No winner. Compare the evidence.
This page does not score the companies or collapse different business models into a single ranking. It compares the same questions side-by-side and separates reported facts from emerging thesis evidence. Figures are primarily Q2 2026 snapshots and company definitions are not always directly comparable.
At a glance
VNET
GDS
Side-by-side evidence
| Question | VNET | GDS |
|---|---|---|
| Current demand signal | Reported 862 MW H1 wholesale order wins, including a 345 MW Q2 order from a leading cloud service provider. Very rapid order accumulation; customer identities remain partly undisclosed. | Reported ~470 MW H1 bookings; FY2026 bookings target raised to 1 GW. Customers also requested 600 MW of reservations. Management says bookings are contractual take-or-pay commitments; reservations are future capacity held within the sales framework. |
| Installed / operating base | 1,007 MW wholesale capacity in service at Q2; 585 MW under construction. | 684,977 sqm area in service; 170,355 sqm under construction at Q2. GDS also described more than 2 GW of binding commitments across its broader pipeline at mid-year. |
| Utilisation / move-in | 744 MW utilised; 73.9% wholesale utilisation. Mature wholesale utilisation 92.5%; ramp-up 36.6%. Large recent capacity additions depress the blended utilisation rate while they ramp. | 79.2% area utilisation at Q2. H1 net move-in was 145 MW; management forecast 235 MW for FY2026 and more than double that level in 2027. The key test is conversion of the large backlog into billable move-in. |
| Committed demand | 970 MW committed against in-service wholesale capacity; 96.3% commitment rate. | 757 MW backlog at mid-year, up from 450 MW at the start of 2026; >2 GW total binding commitments plus 600 MW reservations disclosed by management. |
| Revenue growth | Q2 revenue RMB2.78bn, +14.2% YoY. Wholesale revenue +29.3%. | Q2 revenue RMB3.09bn, +6.5% YoY. Reported growth currently lags the acceleration in bookings because move-in takes time. |
| EBITDA / margin | Adjusted EBITDA RMB918m, +25.4%; margin 33.0% versus 30.1% a year earlier. Cash gross margin was 41.8%, down from 43.6%. | Adjusted EBITDA RMB1.406bn, +2.5%; margin 45.5% versus 47.3% a year earlier. Utility costs pressured gross margin; future pricing and returns on new-market capacity matter. |
| Capital intensity / funding | Q2 cash + restricted cash + short-term investments RMB7.21bn; short-term debt RMB4.18bn and long-term debt RMB19.24bn. Lower visibility Headline capex does not by itself reveal VNET's ultimate corporate funding burden. The funding mix for the accelerated build remains a material clarity gap. See funding comparison ↓ | Management raised FY2026 paid capex guidance to RMB10bn and described new-project funding around 60% debt / 40% equity at project level. Comparatively visible Project finance and asset recycling give investors a clearer disclosed pathway for funding the backlog.

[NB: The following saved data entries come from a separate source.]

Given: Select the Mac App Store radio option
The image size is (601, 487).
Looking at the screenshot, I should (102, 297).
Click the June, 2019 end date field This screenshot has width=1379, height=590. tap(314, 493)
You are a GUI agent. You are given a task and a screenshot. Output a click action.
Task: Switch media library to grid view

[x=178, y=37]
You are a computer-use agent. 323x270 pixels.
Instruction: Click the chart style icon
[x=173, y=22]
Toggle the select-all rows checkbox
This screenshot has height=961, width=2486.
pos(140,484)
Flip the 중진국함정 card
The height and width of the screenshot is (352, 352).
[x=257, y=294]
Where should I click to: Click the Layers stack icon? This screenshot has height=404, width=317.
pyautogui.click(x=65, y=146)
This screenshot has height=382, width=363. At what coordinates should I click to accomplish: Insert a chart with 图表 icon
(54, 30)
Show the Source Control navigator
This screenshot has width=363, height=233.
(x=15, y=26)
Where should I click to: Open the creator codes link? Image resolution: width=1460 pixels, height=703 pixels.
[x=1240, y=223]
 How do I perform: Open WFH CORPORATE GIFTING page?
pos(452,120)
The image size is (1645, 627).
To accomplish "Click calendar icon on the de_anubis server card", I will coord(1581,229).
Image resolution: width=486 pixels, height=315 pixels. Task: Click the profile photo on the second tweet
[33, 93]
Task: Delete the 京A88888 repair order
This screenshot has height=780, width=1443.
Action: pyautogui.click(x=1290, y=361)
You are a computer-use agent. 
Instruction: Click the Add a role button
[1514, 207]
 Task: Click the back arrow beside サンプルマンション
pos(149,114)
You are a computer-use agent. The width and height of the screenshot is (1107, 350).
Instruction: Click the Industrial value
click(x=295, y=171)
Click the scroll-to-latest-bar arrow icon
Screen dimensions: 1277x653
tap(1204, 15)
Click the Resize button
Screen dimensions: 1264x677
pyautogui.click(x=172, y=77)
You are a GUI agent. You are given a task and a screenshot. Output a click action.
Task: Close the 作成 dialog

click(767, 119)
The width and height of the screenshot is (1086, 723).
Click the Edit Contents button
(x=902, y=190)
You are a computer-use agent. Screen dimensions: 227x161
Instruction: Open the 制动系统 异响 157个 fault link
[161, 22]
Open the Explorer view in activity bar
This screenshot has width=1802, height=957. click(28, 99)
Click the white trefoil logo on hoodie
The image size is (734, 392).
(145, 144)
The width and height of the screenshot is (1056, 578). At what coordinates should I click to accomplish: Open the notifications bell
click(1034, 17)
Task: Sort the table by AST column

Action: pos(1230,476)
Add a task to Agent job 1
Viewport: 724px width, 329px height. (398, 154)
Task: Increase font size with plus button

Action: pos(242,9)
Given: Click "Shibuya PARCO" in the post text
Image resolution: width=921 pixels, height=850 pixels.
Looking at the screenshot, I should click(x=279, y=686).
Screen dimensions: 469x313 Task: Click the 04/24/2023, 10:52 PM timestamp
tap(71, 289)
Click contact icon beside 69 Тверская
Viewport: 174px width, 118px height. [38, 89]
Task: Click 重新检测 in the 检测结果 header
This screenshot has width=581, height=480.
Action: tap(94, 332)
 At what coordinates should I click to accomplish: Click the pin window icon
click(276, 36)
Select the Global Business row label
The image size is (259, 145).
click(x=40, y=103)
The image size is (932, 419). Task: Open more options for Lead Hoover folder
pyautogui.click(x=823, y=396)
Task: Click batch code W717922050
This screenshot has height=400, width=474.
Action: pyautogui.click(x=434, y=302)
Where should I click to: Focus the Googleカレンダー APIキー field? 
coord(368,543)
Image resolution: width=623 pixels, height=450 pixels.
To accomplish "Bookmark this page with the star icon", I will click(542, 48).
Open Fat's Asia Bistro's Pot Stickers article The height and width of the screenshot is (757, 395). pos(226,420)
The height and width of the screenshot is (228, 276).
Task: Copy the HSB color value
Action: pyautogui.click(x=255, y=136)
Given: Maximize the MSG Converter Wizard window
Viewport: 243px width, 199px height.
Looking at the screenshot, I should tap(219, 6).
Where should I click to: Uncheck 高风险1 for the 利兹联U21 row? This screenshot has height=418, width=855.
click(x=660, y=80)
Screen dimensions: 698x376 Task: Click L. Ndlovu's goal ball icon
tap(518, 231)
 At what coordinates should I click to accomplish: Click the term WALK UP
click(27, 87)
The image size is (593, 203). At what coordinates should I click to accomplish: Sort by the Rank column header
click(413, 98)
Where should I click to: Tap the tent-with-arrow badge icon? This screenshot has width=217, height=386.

See funding comparison ↓ |
| Geography / national compute network | Large Greater Beijing / northern footprint plus expanding Inner Mongolia and other resource reserves; network heritage through DYXnet creates an additional connectivity angle. Evidence of direct participation in national/provincial compute scheduling remains a research target. | Confirmed participation in the launch of Hebei's integrated computing-power platform, described by GDS as the first formally operational provincial compute monitoring/scheduling platform. This is an evidenced orchestration connection, but workload routing and commercial economics are not yet disclosed. |
| Power / energy differentiation | CATL strategic cooperation explicitly targets compute-energy integration, including gigawatt-scale facilities, distributed compute-energy networks and zero-carbon infrastructure. Strategically distinctive; project-level economics and deployment remain the next evidence test. | Power-secured campus development and energy cost management are core operating requirements. No equivalent CATL-style strategic compute-energy relationship is established in the evidence reviewed for this page. |
| Customer visibility | Strong disclosed order scale, but several large wholesale customers are unnamed. Do not attribute unnamed MW to ByteDance or another hyperscaler without evidence. | Management says H1 bookings included significant new business from each of its three largest hyperscale customers and emerging AI leaders. Customer names and workload mix remain only partly disclosed. |
| What currently needs proving | Convert exceptional order intake into timely delivery, move-in, utilisation and cash returns; show what CATL integration changes commercially; establish whether network/control-plane capabilities create value beyond facility operations. | Convert backlog/reservations into move-ins at attractive pricing and returns; demonstrate economics of the new-market buildout; show whether provincial scheduling integration becomes commercially meaningful. |
Funding the build-out
The key comparison is not headline capex alone. It is how much infrastructure each company must deliver, how that build is financed, and how much of the capital burden ultimately sits with the listed company.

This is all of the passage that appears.